Semakin tinggi derajat self-efficacy responden maka akan semakin
tinggi pula kepatuhannya dalam melakukan dokumentasi keperawatan dan
sebaliknya. Hal yang sama ditemukan pada penelitian ini yaitu perawat yang
memiliki selfefficacy tinggi menunjukkan kepatuhan dalam melakukan
tindakan keperawatan sedangkan perawat yang memiliki self-efficacy rendah
menunjukkan ketidakpatuhan dalam melakukan tindakan keperawatan di
rumah sakit, ketika seorang individu memiliki self-efficacy tinggi,
kecenderungan dalam mendapatkan keberhasilan saat bekerja sangat tinggi
karena selalu mematuhi peraturan yang ada seperti hand hygiene Perkiraan
masing-masing individu terhadap self-efficacy yang dimilikinya akan
menentukan usaha yang untuk dapat bertahan ketika menghadapi suatu
masalah atau pengalaman kurang menyenangkan. Selain pengalamannya,
individu yang yakin akan kemampuan yang dimiliki oleh dirinya maka
perawat pasti bisa menggunakan pengetahuan dan keterampilan yang dimiliki
secara efektif dalam menghadapi situasi yang sedang dihadapinya (Goni et
al., 2018).
Berdasarkan pembahasan diatas maka dapat disimpulkan bahwa hasil
penelitian ini menunjukkan ada hubungan yang sigfikian antara efikasi diri
dengan kepatuhan hand hygiene di Ruang Rawat Inap RSUD Wonosari.

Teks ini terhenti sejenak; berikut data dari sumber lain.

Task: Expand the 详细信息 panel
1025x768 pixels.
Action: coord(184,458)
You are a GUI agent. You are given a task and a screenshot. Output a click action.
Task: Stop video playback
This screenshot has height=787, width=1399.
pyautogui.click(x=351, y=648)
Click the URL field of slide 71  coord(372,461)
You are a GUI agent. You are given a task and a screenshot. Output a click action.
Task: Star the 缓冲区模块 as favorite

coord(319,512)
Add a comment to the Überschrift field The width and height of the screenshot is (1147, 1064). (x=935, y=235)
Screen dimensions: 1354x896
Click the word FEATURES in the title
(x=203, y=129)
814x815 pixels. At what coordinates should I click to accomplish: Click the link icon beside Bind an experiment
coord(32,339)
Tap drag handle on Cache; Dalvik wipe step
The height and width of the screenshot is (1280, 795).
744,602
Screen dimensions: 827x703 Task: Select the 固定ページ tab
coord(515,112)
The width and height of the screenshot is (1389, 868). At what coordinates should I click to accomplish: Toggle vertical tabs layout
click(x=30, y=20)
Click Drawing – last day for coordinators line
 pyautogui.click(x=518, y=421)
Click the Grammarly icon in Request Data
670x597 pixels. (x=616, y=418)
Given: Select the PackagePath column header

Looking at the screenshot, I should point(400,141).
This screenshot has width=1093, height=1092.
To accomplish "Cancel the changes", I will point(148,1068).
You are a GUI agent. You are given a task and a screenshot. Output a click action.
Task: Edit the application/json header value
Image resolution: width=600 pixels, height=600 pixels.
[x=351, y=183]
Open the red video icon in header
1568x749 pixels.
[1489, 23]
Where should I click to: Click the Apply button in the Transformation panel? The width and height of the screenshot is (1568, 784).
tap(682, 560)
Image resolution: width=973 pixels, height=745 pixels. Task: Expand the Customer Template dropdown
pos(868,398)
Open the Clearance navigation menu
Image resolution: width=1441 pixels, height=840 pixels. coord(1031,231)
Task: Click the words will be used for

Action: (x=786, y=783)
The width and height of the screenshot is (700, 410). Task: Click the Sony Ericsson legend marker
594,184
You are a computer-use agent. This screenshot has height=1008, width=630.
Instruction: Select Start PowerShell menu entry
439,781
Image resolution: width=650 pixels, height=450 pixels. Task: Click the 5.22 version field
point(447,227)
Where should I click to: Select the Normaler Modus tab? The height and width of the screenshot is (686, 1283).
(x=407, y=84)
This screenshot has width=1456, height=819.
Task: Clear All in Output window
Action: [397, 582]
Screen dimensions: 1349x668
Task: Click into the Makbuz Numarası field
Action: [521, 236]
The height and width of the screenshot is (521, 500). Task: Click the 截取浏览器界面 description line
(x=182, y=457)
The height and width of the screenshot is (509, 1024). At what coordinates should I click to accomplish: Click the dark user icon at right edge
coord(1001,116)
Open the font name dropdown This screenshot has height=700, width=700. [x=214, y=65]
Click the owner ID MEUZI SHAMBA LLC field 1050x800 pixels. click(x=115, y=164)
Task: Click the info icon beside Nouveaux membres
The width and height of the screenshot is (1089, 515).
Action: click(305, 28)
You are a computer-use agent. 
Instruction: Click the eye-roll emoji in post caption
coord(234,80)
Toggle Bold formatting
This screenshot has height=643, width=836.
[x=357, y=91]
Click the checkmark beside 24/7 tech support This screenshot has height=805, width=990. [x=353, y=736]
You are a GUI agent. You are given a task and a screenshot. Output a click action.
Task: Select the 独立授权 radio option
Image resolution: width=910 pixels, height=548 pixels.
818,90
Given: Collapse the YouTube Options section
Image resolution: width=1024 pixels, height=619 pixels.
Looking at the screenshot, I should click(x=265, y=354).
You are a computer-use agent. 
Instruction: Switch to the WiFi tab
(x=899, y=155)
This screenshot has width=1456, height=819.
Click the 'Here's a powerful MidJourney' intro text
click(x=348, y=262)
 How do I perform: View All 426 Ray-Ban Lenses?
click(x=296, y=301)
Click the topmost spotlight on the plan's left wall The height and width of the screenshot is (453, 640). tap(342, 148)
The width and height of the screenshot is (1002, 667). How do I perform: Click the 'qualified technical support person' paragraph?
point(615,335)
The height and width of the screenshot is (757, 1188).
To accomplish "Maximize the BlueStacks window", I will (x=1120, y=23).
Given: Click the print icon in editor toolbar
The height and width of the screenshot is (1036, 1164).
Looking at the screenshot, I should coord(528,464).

C. Keterbatasan Penelitian
Pada pelaksanaan penelitian ini peneliti tidak mengalami kesulitan
apapun, pengumpulan data dilakukan secara online dengan menggunakan google
form sehingga memudahkan responden untuk mengisi kuesioner dengan waktu
yang fleksibel.
BAB V
KESIMPULAN DAN SARAN
A. Kesimpulan
1. Pada penelitian ini mayoritas perawat di Ruang Rawat Inap RSUD Wonosari
memiliki efikasi diri yang tinggi sebesar 82,8% sebanyak 53 responden,
perawat dengan efikasi diri yang sedang sebesar 10,9% sebanyak 7
responden, dan perawat dengan efikasi diri yang rendah sebesar 6,3%
sebanyak 4 responden.
2. Pada penelitian ini mayoritas perawat di Ruang Rawat Inap RSUD Wonosari
patuh sebesar 93,8% sebanyak 60 responden, perawat tidak patuh sebesar
6,3% sebanyak 4 responden.
3. Terdapat hubungan antara efikasi diri dengan kepatuhan perawat dalam
tindakan hand hygiene di Ruang Rawat Inap RSUD Wonosari yang ditandai
dengan nilai signifikansi p value sebesar 0,000 < 0,05.

B. Saran
1. Bagi RSUD Wonosari dan Bidang Keperawatan
Instansi atau rumah sakit diharapkan untuk mempertahankan dan
meningkatkan kompetensi sumber daya manusianya terkhusus dibidang
keperawatan dengan mendorong mengikuti seminar-seminar di bidang
profesi perawat yang tertuang didalam perencanaan Rumah Sakit di point
peningkatan kompetensi pegawai atau SDM. Selain itu pihak Rumah Sakit
juga mendorong dan merencanakan perbaikan serta meningkatkan fasilitas-
fasilitas penunjang pelayanan di RSUD Wonosari dengan menyesuaikan
standar fasilitas yang mengacu pada standar fasilitas yang ada di Peraturan
Menteri Kesehatan tentang Rumah Sakit no 43 tahun 2019, dengan
berkoordinasi dan bersinergi dengan dinas Kesehatan kabupaten Gunung
Kidul terutama di bidang SDK, dan diharapkan dapat mengoptimalkan
penerapan SOP seperti hand hygiene.

2. Bagi institusi pendidikan


Dapat menjadi tambahan informasi baik bagi mahasiswa keperawatan dapat
saling berbagi pengetahuan dan pengalaman dalam peningkatan mutu
pelayanan keperawatan yang professional dan meningkatkan pendidikan
keperawatan dalam ilmu efikasi diri seorang perawat yang dapat berpengaruh
terhadap kepatuhan tindakan keperawatan seperti hand hygiene.

3. Bagi peneliti selanjutnya


Maka untuk peneliti selanjutnya diharapkan dapat melengkapi penelitian ini
dengan mencari faktor–faktor yang mempengaruhi efikasi dir dan faktor-
faktor yang mempengaruhi tindakan hand hygiene perawat.